**Task data:**

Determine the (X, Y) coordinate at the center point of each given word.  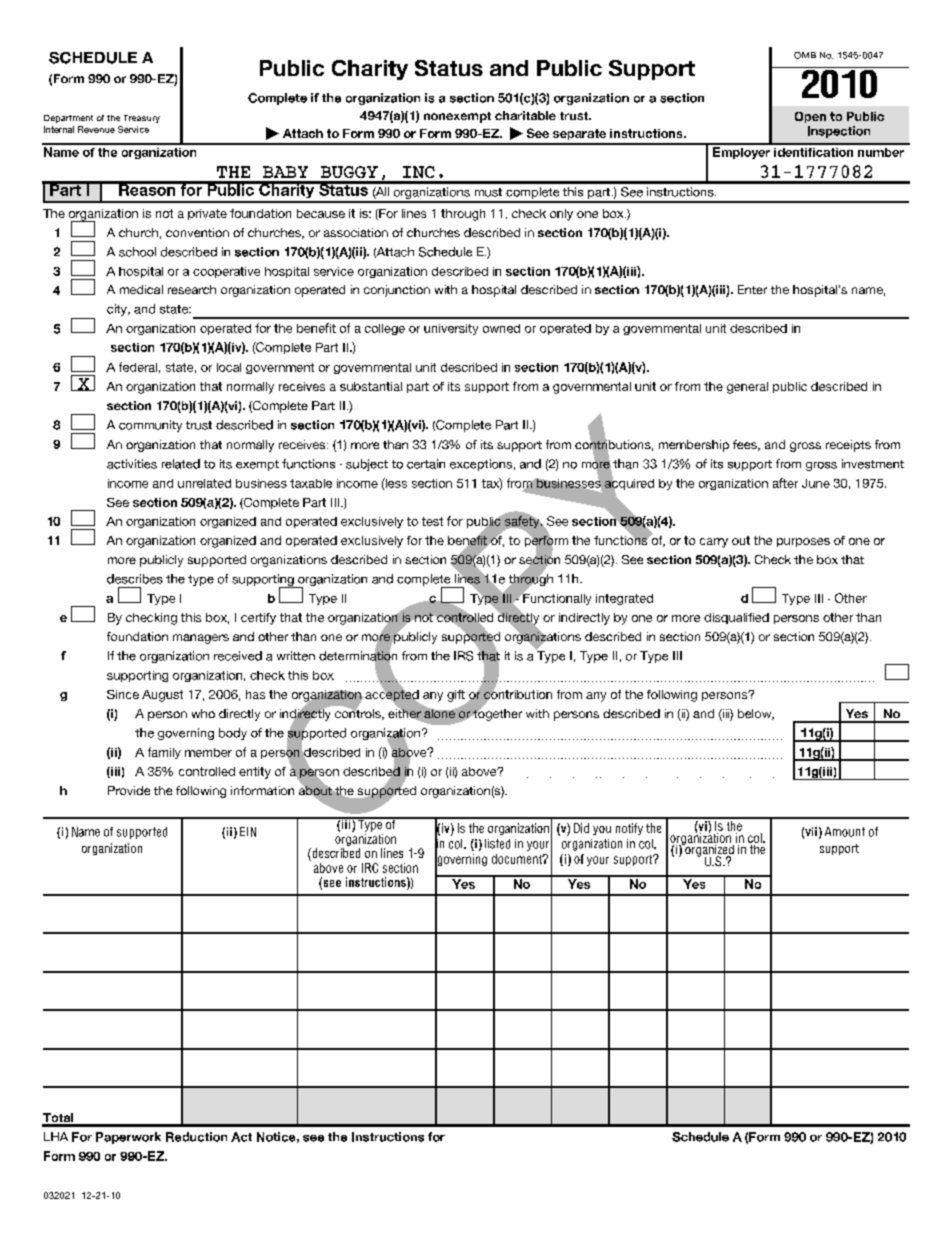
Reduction (196, 1137)
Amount (845, 832)
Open (810, 117)
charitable (525, 115)
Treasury (142, 119)
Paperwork (128, 1138)
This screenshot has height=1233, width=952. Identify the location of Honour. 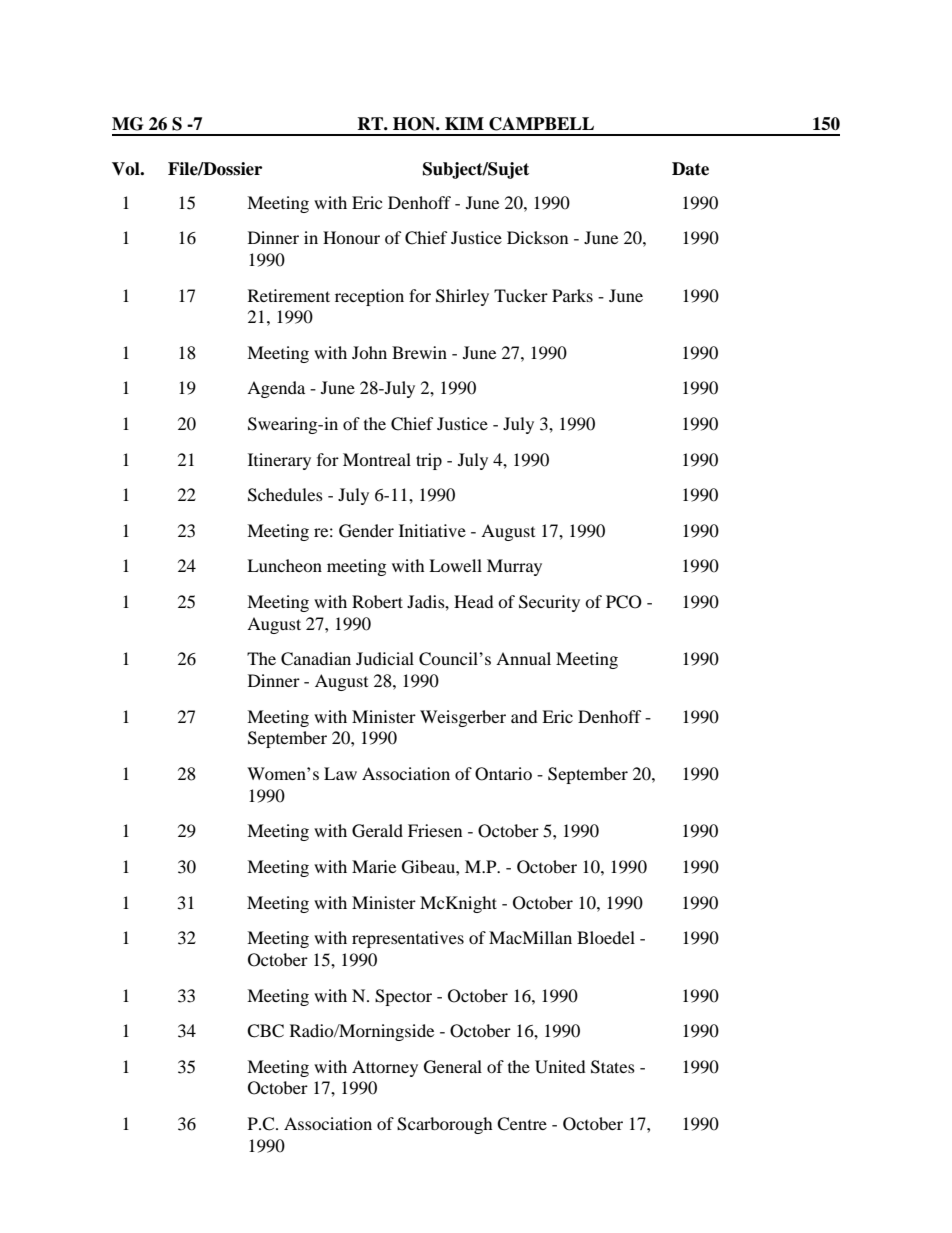
(351, 237).
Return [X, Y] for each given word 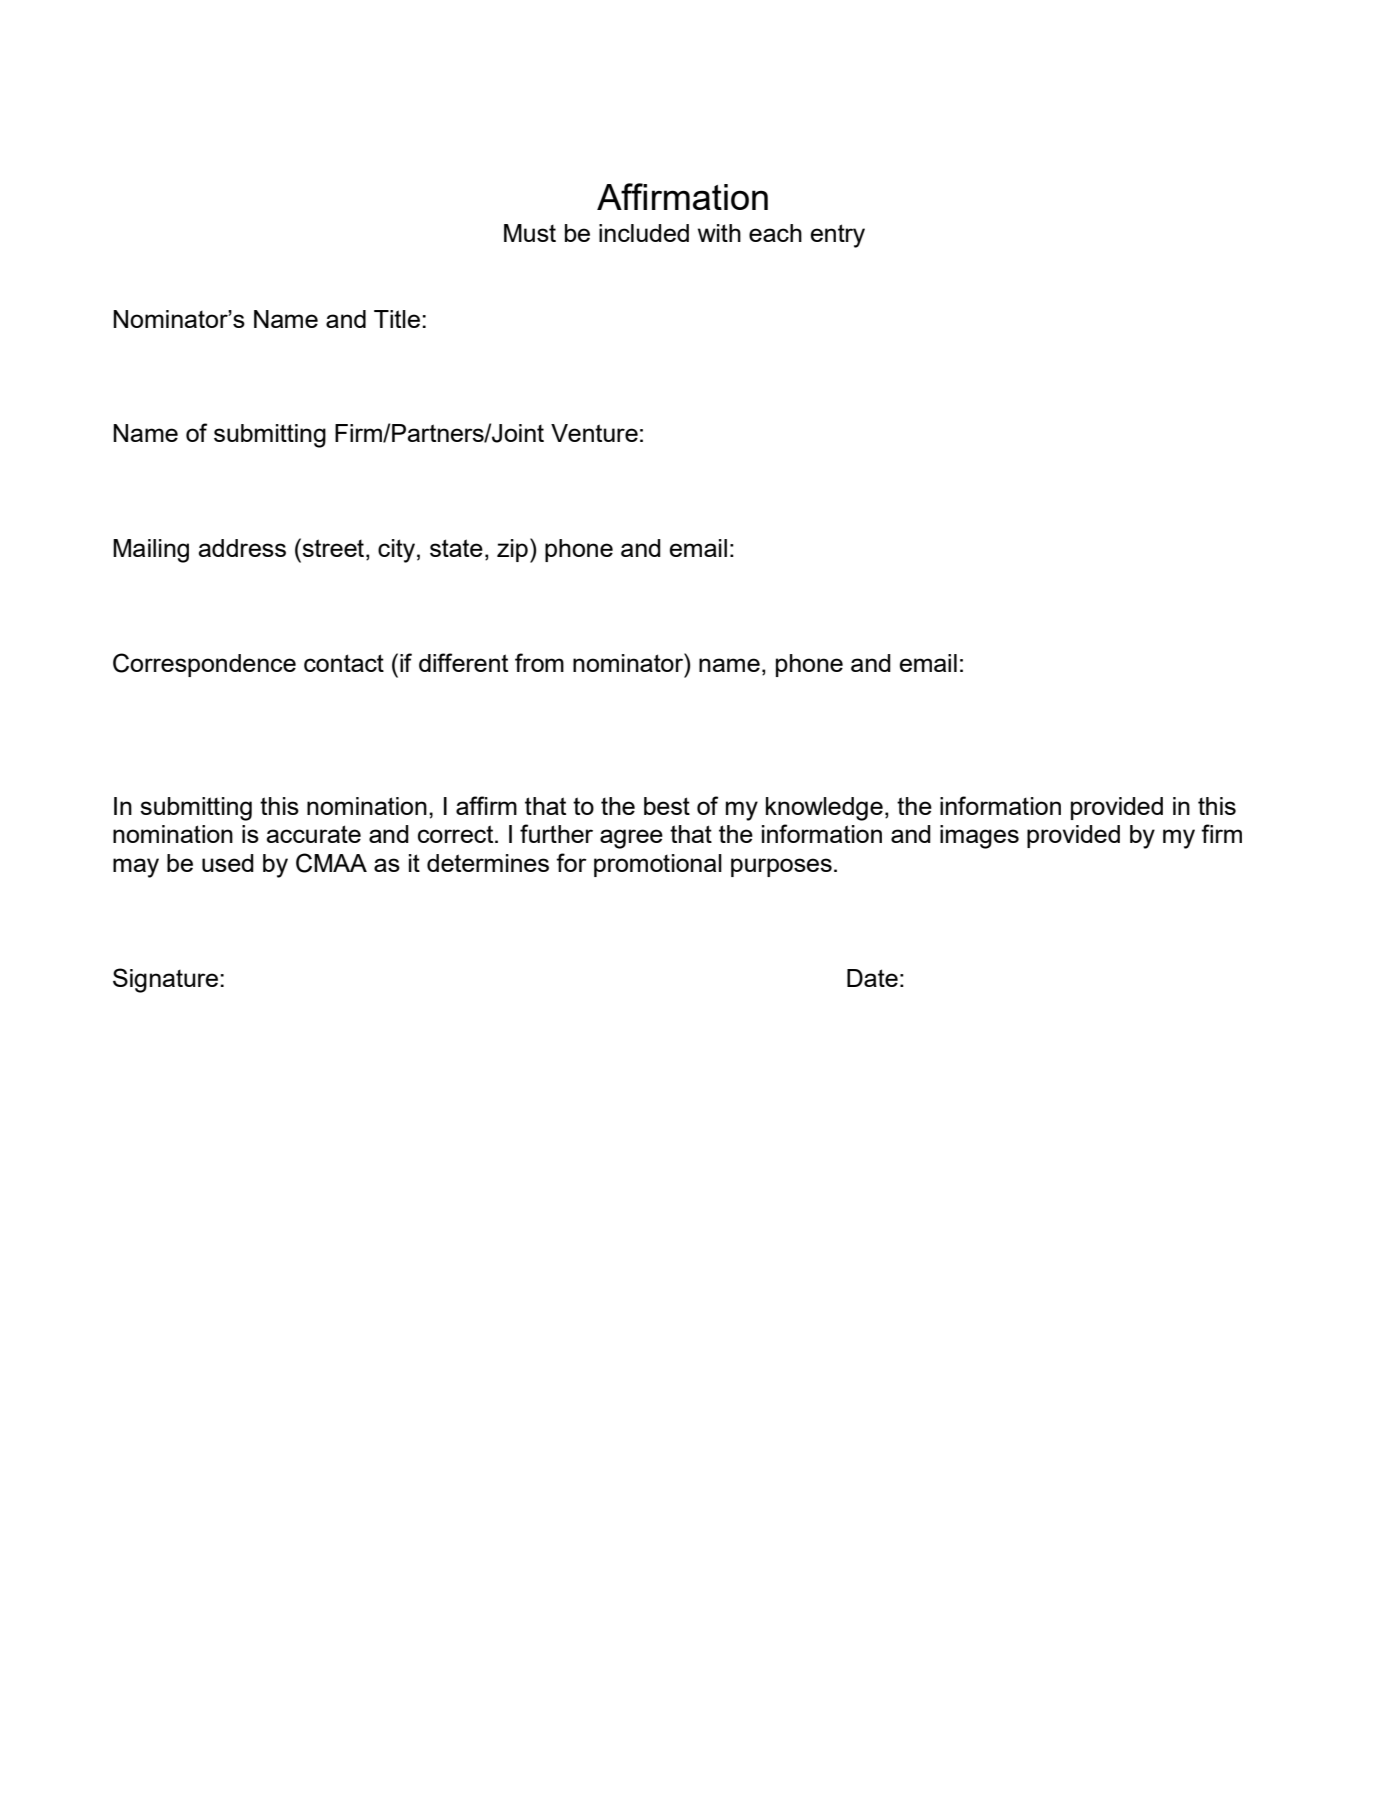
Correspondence [204, 665]
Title [397, 319]
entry [837, 236]
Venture [594, 433]
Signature [165, 980]
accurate [313, 834]
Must [530, 233]
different [463, 662]
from [539, 662]
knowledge [824, 809]
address [242, 548]
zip [512, 550]
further [556, 833]
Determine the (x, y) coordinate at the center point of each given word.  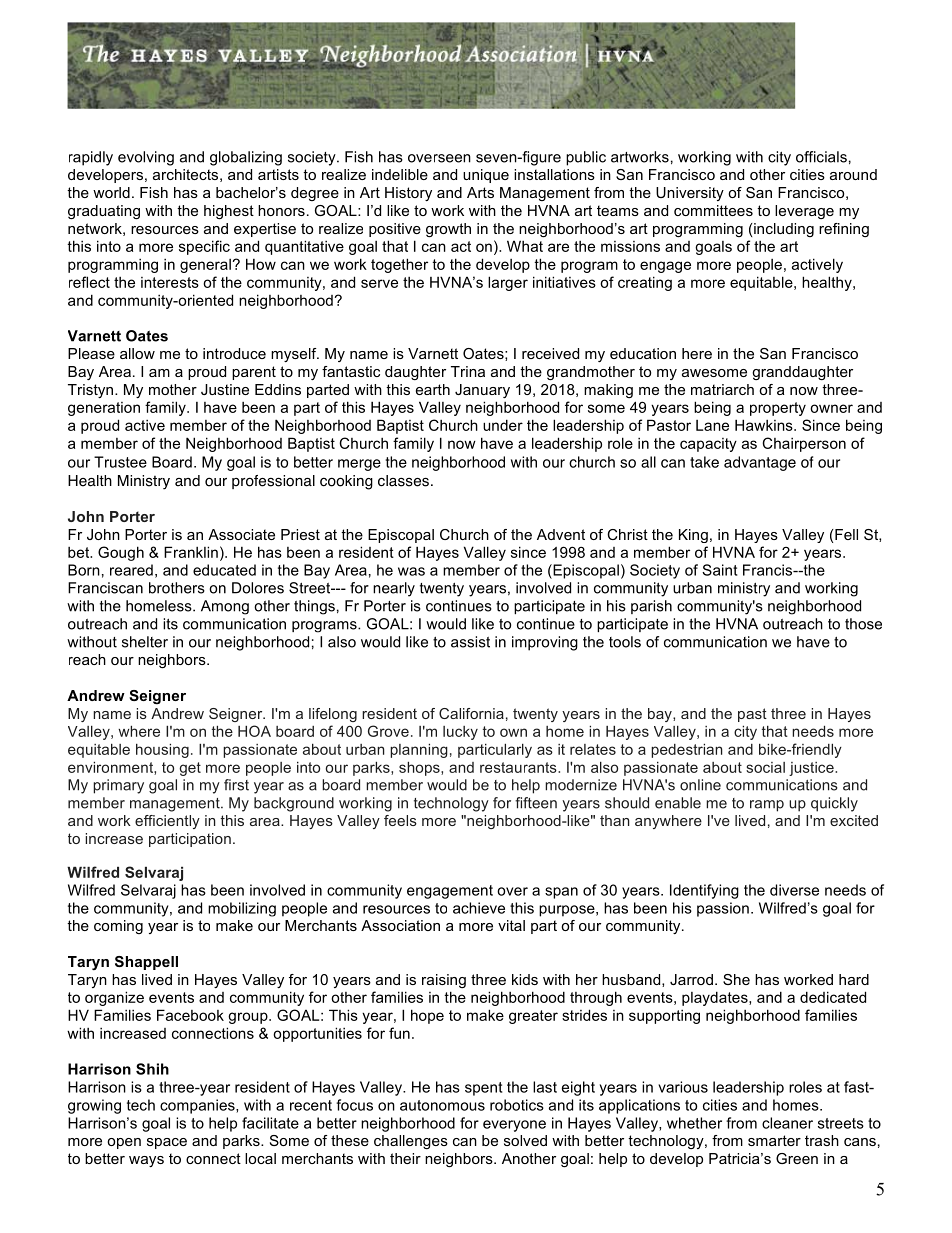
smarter (774, 1140)
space (167, 1143)
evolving (146, 158)
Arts (480, 192)
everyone (514, 1126)
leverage (804, 212)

**What you will do:**
Please copy all of the entries above word for word, leaving out the pictures.

**Output of the exercise:**
Determine the (X, Y) coordinate at the center point of each given word.  
Reduction (196, 1137)
Amount (845, 832)
Open (810, 117)
charitable (525, 115)
Treasury (142, 119)
Paperwork (128, 1138)
This screenshot has height=1233, width=952. Identify the location of Honour. 
(351, 237).
Return [X, Y] for each given word 
Correspondence [204, 665]
Title [397, 319]
entry [837, 236]
Venture [594, 433]
Signature [165, 980]
accurate [313, 834]
Must [530, 233]
different [463, 662]
from [539, 662]
knowledge [824, 809]
address [242, 548]
zip [512, 550]
further [556, 833]
Determine the (x, y) coordinate at the center point of each given word.  
smarter (774, 1140)
space (167, 1143)
evolving (146, 158)
Arts (480, 192)
everyone (514, 1126)
leverage (804, 212)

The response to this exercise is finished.